Airlines already face potentially lengthy blockages of key east-west flight corridors after the EU and Moscow issued tit-for-tat airspace bans.

Supply-chain pain

Global supply chains, already hit hard by the pandemic, will face increasing disruption and cost pressure from the closure of the skies which will affect over a fifth of air freight.

Hardest hit are likely to be Russian carriers, which make up approximately 70 percent of the flights between Russia and the EU.

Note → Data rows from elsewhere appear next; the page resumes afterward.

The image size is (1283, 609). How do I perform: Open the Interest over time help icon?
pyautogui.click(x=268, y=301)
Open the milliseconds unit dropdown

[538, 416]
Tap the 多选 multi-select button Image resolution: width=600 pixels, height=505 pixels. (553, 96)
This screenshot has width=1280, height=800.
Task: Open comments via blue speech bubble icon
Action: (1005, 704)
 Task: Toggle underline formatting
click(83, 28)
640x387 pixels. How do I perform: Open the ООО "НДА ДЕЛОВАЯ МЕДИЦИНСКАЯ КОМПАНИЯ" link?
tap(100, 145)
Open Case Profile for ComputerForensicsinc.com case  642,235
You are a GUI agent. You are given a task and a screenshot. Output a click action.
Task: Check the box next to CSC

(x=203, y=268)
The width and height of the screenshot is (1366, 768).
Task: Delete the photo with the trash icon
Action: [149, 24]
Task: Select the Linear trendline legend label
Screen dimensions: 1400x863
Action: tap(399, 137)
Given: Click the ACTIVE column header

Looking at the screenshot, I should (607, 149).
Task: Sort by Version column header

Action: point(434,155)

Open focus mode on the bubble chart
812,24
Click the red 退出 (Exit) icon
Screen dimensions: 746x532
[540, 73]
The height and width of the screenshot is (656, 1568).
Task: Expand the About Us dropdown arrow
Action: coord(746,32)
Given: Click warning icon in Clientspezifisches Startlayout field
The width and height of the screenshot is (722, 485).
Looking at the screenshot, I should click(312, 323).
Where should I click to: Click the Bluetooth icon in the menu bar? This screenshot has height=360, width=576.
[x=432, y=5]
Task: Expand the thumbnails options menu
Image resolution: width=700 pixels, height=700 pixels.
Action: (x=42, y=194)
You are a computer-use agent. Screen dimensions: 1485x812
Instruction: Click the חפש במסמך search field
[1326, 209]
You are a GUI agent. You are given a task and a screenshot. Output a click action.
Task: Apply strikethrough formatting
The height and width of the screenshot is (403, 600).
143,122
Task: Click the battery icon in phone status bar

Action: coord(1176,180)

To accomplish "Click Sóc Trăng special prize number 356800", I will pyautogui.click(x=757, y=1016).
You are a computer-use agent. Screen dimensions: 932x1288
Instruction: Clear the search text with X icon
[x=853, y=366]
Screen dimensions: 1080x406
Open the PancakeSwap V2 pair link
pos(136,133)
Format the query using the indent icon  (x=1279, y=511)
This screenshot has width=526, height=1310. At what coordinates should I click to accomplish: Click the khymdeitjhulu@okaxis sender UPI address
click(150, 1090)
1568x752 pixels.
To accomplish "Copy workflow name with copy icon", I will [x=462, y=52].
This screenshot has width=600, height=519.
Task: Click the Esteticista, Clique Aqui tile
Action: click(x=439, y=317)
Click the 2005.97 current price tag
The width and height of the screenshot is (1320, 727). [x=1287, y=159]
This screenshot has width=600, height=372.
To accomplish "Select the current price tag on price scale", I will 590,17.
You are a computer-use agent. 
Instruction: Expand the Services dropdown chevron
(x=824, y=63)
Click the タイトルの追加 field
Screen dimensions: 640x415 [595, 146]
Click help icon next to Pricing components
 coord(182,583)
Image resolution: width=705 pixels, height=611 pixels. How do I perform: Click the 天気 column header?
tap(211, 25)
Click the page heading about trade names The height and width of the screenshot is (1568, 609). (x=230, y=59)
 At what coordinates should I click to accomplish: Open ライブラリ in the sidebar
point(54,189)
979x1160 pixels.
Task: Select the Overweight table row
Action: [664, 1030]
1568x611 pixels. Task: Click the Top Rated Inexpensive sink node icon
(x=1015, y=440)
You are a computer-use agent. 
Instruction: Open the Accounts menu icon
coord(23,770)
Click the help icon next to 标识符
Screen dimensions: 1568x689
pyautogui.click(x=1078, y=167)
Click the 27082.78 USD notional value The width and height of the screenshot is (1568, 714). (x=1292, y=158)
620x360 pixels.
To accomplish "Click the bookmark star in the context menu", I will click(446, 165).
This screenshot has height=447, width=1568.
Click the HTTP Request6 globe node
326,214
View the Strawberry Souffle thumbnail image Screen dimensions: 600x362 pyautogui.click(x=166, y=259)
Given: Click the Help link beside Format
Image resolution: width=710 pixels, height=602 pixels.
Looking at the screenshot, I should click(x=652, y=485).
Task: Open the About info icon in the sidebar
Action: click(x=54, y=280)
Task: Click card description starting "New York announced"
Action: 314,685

Transport between Europe and North Asian destinations like Japan, South Korea and China is in the front line of disruption after reciprocal bans barred European carriers from flying over Siberia and prevented Russian airlines from flying to Europe.

Airlines responsible for moving around 20 percent of the world's air cargo are affected by those bans, Frederic Horst, managing director of Cargo Facts Consulting, told Reuters on Tuesday.

Germany's Lufthansa, Air France KLM, Finnair and Virgin Atlantic have already canceled North Asian cargo flights over closed access to airspace.

Scandinavian airline said it would re-route its once-weekly Copenhagen-Shanghai service to avoid Russian airspace, and had also paused its Copenhagen-Tokyo service.

Major Asian carriers like Korean Air Lines and Japan's ANA Holdings are still using Russian airspace, however, as are Middle Eastern airlines.

Russian carriers

Russian airlines are also feeling the pinch with airline Pobeda, state airline Aeroflot's low-cost carrier, facing requests from a number of leasing companies to return their planes, the Interfax news agency reported.

Pure cargo carriers like Russia's AirBridgeCargo Airlines and Luxembourg's Cargolux are subject to the bans in a move that could send air freight rates – already elevated due to a lack of passenger capacity during the pandemic – soaring further.

"The flights become more expensive due to the longer routes," said Stefan Maichl, an analyst at Germany's Landesbank Baden-Wuerttemberg."